(Some rows)

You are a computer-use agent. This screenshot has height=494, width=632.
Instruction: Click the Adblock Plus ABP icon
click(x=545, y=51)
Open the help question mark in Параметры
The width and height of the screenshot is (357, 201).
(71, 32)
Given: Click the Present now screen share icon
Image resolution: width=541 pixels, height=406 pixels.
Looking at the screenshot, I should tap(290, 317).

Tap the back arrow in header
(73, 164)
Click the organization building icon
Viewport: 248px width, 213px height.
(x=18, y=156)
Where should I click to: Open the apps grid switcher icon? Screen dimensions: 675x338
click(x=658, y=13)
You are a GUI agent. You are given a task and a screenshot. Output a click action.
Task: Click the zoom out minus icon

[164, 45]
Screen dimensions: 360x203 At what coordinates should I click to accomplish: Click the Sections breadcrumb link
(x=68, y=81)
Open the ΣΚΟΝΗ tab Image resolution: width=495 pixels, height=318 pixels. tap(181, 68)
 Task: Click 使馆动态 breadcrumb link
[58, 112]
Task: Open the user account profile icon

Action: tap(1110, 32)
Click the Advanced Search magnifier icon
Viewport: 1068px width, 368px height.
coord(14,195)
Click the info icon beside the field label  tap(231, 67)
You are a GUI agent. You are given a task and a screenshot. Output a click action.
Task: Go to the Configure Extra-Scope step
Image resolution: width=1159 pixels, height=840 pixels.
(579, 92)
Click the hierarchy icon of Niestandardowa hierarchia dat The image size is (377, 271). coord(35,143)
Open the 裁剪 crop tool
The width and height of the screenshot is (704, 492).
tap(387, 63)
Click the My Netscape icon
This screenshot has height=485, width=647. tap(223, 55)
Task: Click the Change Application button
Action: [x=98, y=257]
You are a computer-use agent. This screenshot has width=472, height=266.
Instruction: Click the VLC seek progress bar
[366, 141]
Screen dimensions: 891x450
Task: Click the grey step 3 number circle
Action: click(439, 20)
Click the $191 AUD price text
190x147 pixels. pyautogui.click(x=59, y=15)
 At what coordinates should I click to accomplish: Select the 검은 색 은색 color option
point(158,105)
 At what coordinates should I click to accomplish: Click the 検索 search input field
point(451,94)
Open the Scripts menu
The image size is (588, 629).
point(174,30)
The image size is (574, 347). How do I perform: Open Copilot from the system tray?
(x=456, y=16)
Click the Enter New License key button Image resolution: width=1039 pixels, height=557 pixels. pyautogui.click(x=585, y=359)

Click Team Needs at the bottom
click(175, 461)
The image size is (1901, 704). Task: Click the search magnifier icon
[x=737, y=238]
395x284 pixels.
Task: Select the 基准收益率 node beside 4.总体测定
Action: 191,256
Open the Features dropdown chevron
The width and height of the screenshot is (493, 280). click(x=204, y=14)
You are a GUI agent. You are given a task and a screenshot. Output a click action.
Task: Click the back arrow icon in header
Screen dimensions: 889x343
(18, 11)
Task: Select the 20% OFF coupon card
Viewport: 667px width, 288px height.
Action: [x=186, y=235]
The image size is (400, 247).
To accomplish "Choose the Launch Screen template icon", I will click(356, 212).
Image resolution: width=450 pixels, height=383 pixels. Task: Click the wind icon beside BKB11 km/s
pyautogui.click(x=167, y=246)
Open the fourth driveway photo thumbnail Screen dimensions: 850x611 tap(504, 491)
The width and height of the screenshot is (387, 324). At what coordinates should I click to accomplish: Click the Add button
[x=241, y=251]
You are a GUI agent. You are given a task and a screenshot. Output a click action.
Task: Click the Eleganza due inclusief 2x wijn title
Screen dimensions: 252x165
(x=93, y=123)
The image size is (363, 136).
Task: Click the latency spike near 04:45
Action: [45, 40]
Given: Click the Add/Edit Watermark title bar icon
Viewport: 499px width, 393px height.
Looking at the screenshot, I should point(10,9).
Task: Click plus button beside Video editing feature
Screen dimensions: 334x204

**Request**. Can you copy out every one of the rows above word for word?

**Answer for the task**.
You are a computer-use agent. This screenshot has height=494, width=632.
Instruction: Click the Adblock Plus ABP icon
click(x=545, y=51)
Open the help question mark in Параметры
The width and height of the screenshot is (357, 201).
(71, 32)
Given: Click the Present now screen share icon
Image resolution: width=541 pixels, height=406 pixels.
Looking at the screenshot, I should tap(290, 317).

Tap the back arrow in header
(73, 164)
Click the organization building icon
Viewport: 248px width, 213px height.
(x=18, y=156)
Where should I click to: Open the apps grid switcher icon? Screen dimensions: 675x338
click(x=658, y=13)
You are a GUI agent. You are given a task and a screenshot. Output a click action.
Task: Click the zoom out minus icon

[164, 45]
Screen dimensions: 360x203 At what coordinates should I click to accomplish: Click the Sections breadcrumb link
(x=68, y=81)
Open the ΣΚΟΝΗ tab Image resolution: width=495 pixels, height=318 pixels. tap(181, 68)
 Task: Click 使馆动态 breadcrumb link
[58, 112]
Task: Open the user account profile icon

Action: tap(1110, 32)
Click the Advanced Search magnifier icon
Viewport: 1068px width, 368px height.
coord(14,195)
Click the info icon beside the field label  tap(231, 67)
You are a GUI agent. You are given a task and a screenshot. Output a click action.
Task: Go to the Configure Extra-Scope step
Image resolution: width=1159 pixels, height=840 pixels.
(579, 92)
Click the hierarchy icon of Niestandardowa hierarchia dat The image size is (377, 271). coord(35,143)
Open the 裁剪 crop tool
The width and height of the screenshot is (704, 492).
tap(387, 63)
Click the My Netscape icon
This screenshot has height=485, width=647. tap(223, 55)
Task: Click the Change Application button
Action: [x=98, y=257]
You are a computer-use agent. This screenshot has width=472, height=266.
Instruction: Click the VLC seek progress bar
[366, 141]
Screen dimensions: 891x450
Task: Click the grey step 3 number circle
Action: click(439, 20)
Click the $191 AUD price text
190x147 pixels. pyautogui.click(x=59, y=15)
 At what coordinates should I click to accomplish: Select the 검은 색 은색 color option
point(158,105)
 At what coordinates should I click to accomplish: Click the 検索 search input field
point(451,94)
Open the Scripts menu
The image size is (588, 629).
point(174,30)
The image size is (574, 347). How do I perform: Open Copilot from the system tray?
(x=456, y=16)
Click the Enter New License key button Image resolution: width=1039 pixels, height=557 pixels. pyautogui.click(x=585, y=359)

Click Team Needs at the bottom
click(175, 461)
The image size is (1901, 704). Task: Click the search magnifier icon
[x=737, y=238]
395x284 pixels.
Task: Select the 基准收益率 node beside 4.总体测定
Action: 191,256
Open the Features dropdown chevron
The width and height of the screenshot is (493, 280). click(x=204, y=14)
You are a GUI agent. You are given a task and a screenshot. Output a click action.
Task: Click the back arrow icon in header
Screen dimensions: 889x343
(18, 11)
Task: Select the 20% OFF coupon card
Viewport: 667px width, 288px height.
Action: [x=186, y=235]
The image size is (400, 247).
To accomplish "Choose the Launch Screen template icon", I will click(356, 212).
Image resolution: width=450 pixels, height=383 pixels. Task: Click the wind icon beside BKB11 km/s
pyautogui.click(x=167, y=246)
Open the fourth driveway photo thumbnail Screen dimensions: 850x611 tap(504, 491)
The width and height of the screenshot is (387, 324). At what coordinates should I click to accomplish: Click the Add button
[x=241, y=251]
You are a GUI agent. You are given a task and a screenshot. Output a click action.
Task: Click the Eleganza due inclusief 2x wijn title
Screen dimensions: 252x165
(x=93, y=123)
The image size is (363, 136).
Task: Click the latency spike near 04:45
Action: [45, 40]
Given: Click the Add/Edit Watermark title bar icon
Viewport: 499px width, 393px height.
Looking at the screenshot, I should point(10,9).
Task: Click plus button beside Video editing feature
Screen dimensions: 334x204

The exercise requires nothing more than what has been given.